Sure, so a product designer at GitHub basically means I’m focused a lot on the interactions and the workflows within the products; we have a fairly well-established visual style, so most of my work isn’t visual design as such. There’s some of that, but most of it is looking at the workflows that we have and the things that people are trying to achieve with the product, and as we add new features or change features - or sometimes remove features - making sure that all the workflows still make sense, that they’re as obvious as possible and as clear as possible… So it’s focused much more on the interactions and the workflows than the visual design.
What’s the biggest single change that you’ve made, that has had the most impact across the product? Even if it’s just a refinement.
Probably the thing that I’ve worked on directly that I think has had the biggest impact was a lot of the workflows around doing web-based edits to files on GitHub. From the very early days at GitHub, from very early on in the product, it was possible to edit files in the web, but you couldn’t create them, you couldn’t rename them, you couldn’t delete them…
Right, it was very limited.
You could only edit them. If you wanted to create a file, you had to create it in your editor locally, commit it and push it, then you could edit it online. So we had Ace just embedded in the website for a long time. So one of the things that I worked on a while ago was making it so that you could create files online from scratch, and then looking at moving them and renaming them and deleting them… Basically doing the basic, quick edits.
The other thing following on from that workflow-wise was the quick pull request feature. So it’s one thing to be able to be on a branch and quickly create a file, but that’s a direct commit, and if you do that just directly on master, there’s no review, there’s no cycle. But if you wanna make a quick change and also have review happen, what we did was at the bottom with the commit we also allowed you to - at the time that you were about to commit - create a new branch and a pull request to have that commit go to.
That’s the kind of stuff that I like trying to identify in a product - a shortcut to an existing process that otherwise would be difficult to do or not obvious that you should have this reviewed, but actually making it possible for people to opt in easily to a process that should happen.
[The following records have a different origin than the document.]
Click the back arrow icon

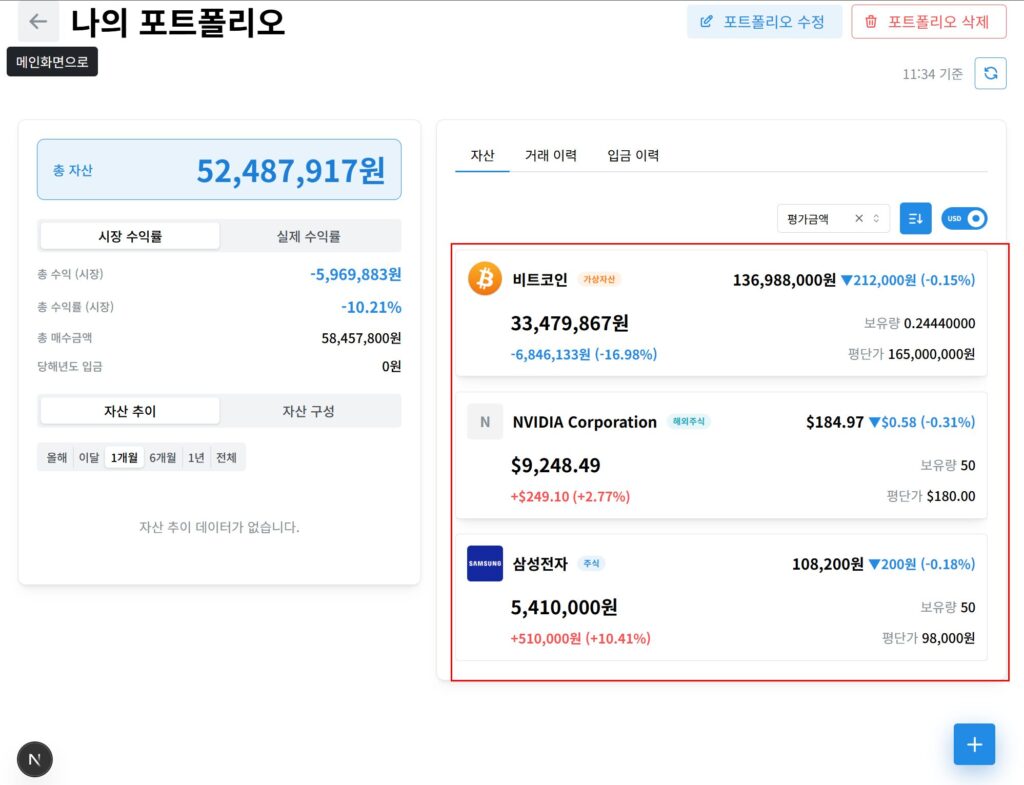point(38,21)
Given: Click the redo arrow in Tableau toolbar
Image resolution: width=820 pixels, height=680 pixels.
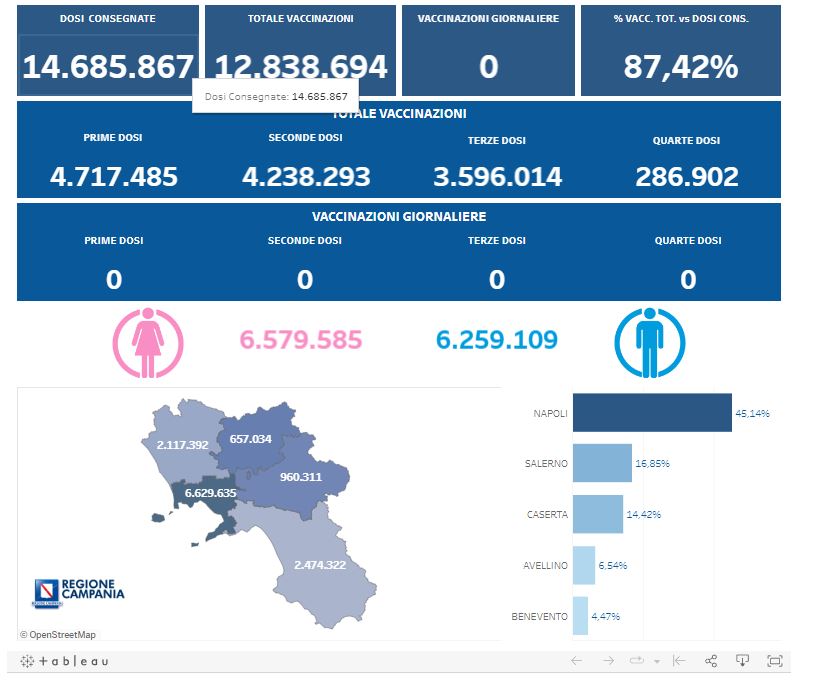Looking at the screenshot, I should [x=608, y=661].
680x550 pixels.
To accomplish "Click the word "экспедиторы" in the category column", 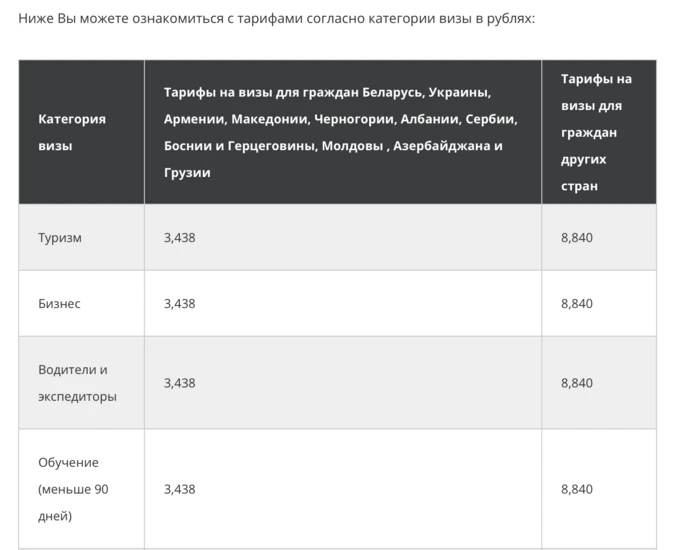I will [77, 396].
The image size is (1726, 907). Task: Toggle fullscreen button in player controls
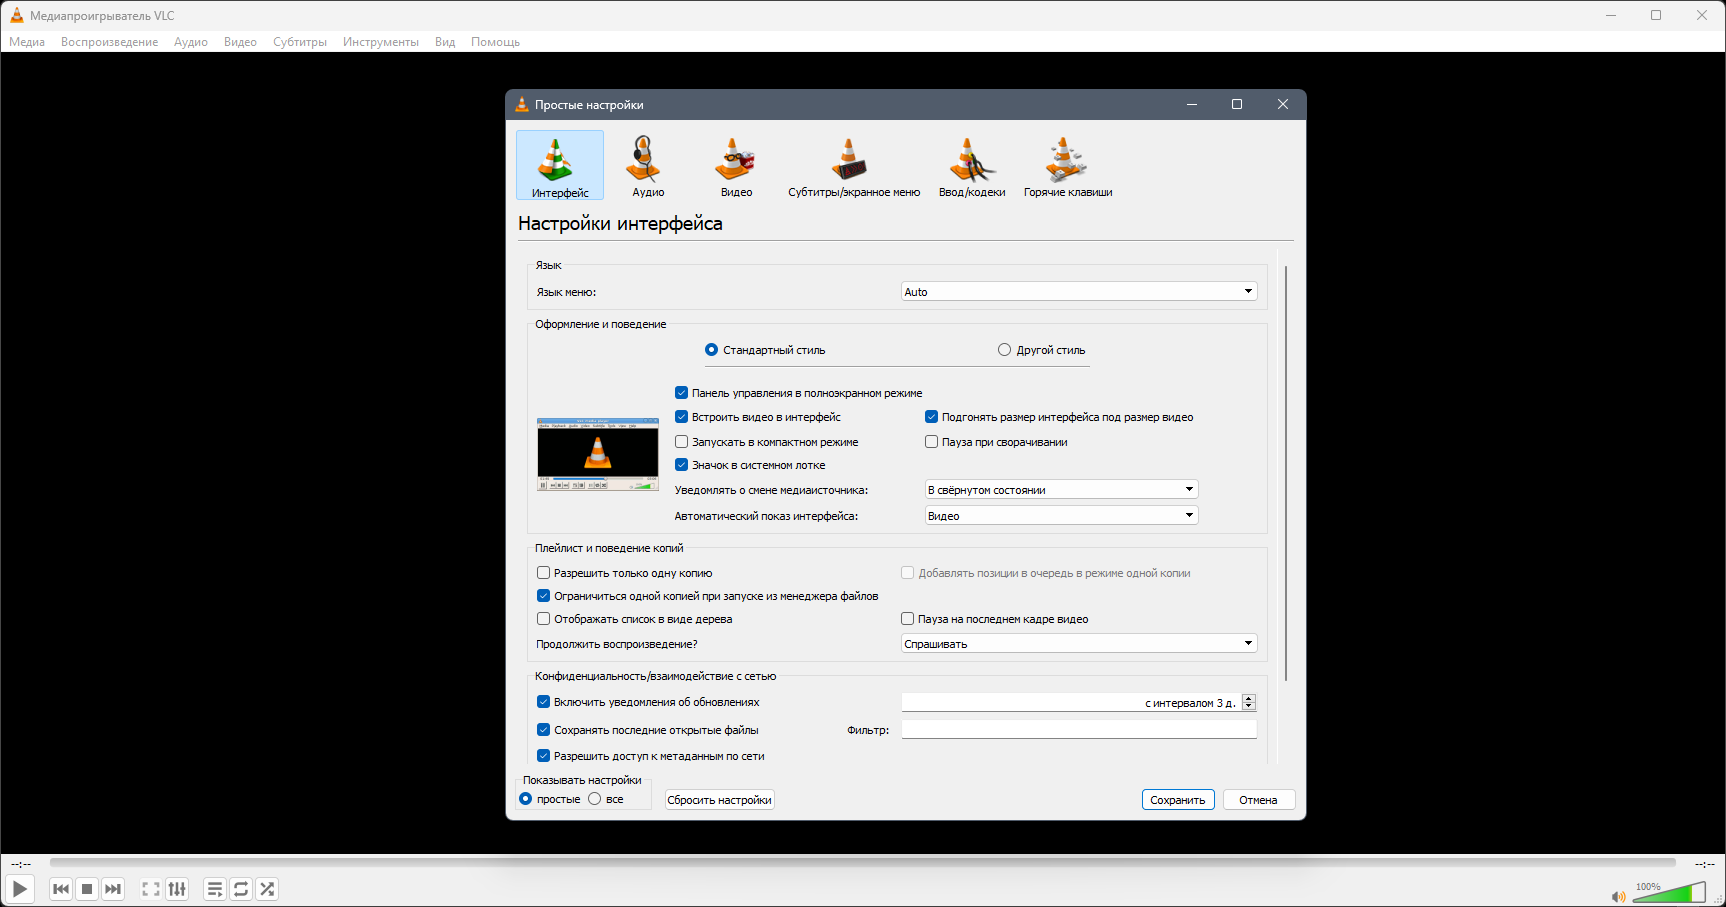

[04:12] I love when a product that you use or a website that you use a lot slowly gets better – maybe even quickly gets better, it’s better than slowly, but you just notice over time… You’re talking about shortcuts, and as a user, because you have such a technical product and people use it all day long, we’re more likely to notice those small things. Like, “Oh, this is easier now.” Those little delight moments… I like to build those myself, but also just even as a GitHub user, I’ve experienced over the years where it’s like, “I’m not the only one who thought this was too hard”, right? Now it’s easier, and you’re not gonna write a blog post about it, but overall it’s like polishing things up. I think that’s probably very rewarding/satisfactory – or what’s the word? It gives you satisfaction… What’s that word? Satisfying. [laughs]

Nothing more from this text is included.